A silhouette of Hester Thrale outside Thrale’s House on Tamworth Street in Lichfield (Photograph: Patrick Comerford)
Patrick Comerford
During Lent this year, I am taking time each morning to reflect on words from Samuel Johnson (1709-1784), the Lichfield-born lexicographer and writer who compiled the first authoritative English-language dictionary.
Last month [January 2023], I celebrated my 71st birthday, rejoicing in the many blessings I have received in the past 71 years.

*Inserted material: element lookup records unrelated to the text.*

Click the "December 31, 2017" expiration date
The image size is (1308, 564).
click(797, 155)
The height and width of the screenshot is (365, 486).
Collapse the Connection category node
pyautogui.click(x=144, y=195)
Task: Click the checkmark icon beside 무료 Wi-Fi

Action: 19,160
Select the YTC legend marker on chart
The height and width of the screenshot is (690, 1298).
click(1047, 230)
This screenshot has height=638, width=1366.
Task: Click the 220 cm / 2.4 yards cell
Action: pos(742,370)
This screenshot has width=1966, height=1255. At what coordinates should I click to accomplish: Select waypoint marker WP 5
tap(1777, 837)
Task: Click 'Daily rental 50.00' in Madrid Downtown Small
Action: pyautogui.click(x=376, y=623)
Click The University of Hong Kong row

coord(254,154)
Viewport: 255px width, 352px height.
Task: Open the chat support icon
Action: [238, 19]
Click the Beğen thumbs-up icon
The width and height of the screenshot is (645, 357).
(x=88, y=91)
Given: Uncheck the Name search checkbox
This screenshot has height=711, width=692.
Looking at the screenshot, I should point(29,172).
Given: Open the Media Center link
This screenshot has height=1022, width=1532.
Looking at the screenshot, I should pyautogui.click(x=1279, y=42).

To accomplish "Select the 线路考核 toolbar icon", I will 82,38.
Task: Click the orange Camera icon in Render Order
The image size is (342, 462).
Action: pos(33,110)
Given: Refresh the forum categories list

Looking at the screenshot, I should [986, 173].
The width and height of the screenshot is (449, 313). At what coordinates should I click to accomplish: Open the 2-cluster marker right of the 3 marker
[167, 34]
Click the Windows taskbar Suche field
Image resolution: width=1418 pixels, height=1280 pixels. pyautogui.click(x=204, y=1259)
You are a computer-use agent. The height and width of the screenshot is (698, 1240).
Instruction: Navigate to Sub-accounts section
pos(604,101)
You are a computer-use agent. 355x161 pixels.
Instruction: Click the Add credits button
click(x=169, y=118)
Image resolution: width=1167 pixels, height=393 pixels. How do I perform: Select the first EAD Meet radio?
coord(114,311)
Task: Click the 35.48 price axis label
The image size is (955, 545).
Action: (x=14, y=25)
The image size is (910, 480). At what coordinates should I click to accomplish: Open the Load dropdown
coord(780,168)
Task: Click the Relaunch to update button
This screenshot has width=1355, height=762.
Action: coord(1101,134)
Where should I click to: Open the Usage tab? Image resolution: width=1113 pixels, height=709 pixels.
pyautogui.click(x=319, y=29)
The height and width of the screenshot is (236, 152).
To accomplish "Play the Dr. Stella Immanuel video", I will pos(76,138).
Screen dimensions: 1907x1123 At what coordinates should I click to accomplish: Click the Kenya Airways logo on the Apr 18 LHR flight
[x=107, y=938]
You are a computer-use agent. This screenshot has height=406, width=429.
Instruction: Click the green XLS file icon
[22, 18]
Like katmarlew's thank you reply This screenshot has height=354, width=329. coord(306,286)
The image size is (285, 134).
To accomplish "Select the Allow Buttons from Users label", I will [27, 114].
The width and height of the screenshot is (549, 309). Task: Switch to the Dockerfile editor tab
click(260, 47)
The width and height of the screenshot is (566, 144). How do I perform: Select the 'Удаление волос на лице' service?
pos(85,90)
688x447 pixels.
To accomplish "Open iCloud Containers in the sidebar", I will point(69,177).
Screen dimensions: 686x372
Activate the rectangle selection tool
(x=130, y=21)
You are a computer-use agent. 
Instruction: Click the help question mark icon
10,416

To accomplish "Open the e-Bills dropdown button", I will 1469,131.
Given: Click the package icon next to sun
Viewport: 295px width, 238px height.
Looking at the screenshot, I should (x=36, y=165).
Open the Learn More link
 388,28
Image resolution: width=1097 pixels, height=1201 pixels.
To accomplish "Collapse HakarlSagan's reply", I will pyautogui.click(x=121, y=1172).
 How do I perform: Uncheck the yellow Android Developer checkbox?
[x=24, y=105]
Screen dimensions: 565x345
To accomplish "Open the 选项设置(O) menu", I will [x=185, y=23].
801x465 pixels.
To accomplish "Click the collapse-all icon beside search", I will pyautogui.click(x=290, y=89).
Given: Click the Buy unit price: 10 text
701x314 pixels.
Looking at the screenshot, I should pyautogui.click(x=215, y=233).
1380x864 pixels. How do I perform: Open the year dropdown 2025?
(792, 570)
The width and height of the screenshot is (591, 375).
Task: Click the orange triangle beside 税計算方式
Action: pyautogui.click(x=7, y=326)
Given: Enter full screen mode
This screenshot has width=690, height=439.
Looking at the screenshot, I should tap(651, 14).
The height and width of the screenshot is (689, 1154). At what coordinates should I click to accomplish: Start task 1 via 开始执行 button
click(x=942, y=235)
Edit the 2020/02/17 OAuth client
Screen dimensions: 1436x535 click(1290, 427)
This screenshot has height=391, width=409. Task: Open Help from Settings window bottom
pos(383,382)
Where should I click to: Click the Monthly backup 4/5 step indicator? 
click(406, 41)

I think Johnson was less happy as he advanced in age at each birthday. Referring to his biographer, James Boswell, he wrote in a letter to Hester Thrale (1741-1821), diarist, author and patron of the arts, on 21 September 1773:
Boswell, with some of his troublesome kindness, has informed this family, and reminded me that the eighteenth of September is my birthday. The return of my birthday, if I remember it, fills me with thoughts which it seems to be the general care of humanity to escape. I can now look back upon threescore and four years, in which little has been done, and little has been enjoyed, a life diversified by misery, spent part in the sluggishness of penury, and part under the violence of pain, in gloomy discontent, or importunate distress. But perhaps I am better than I should have been, if I had been less afflicted. With this I will try to be content.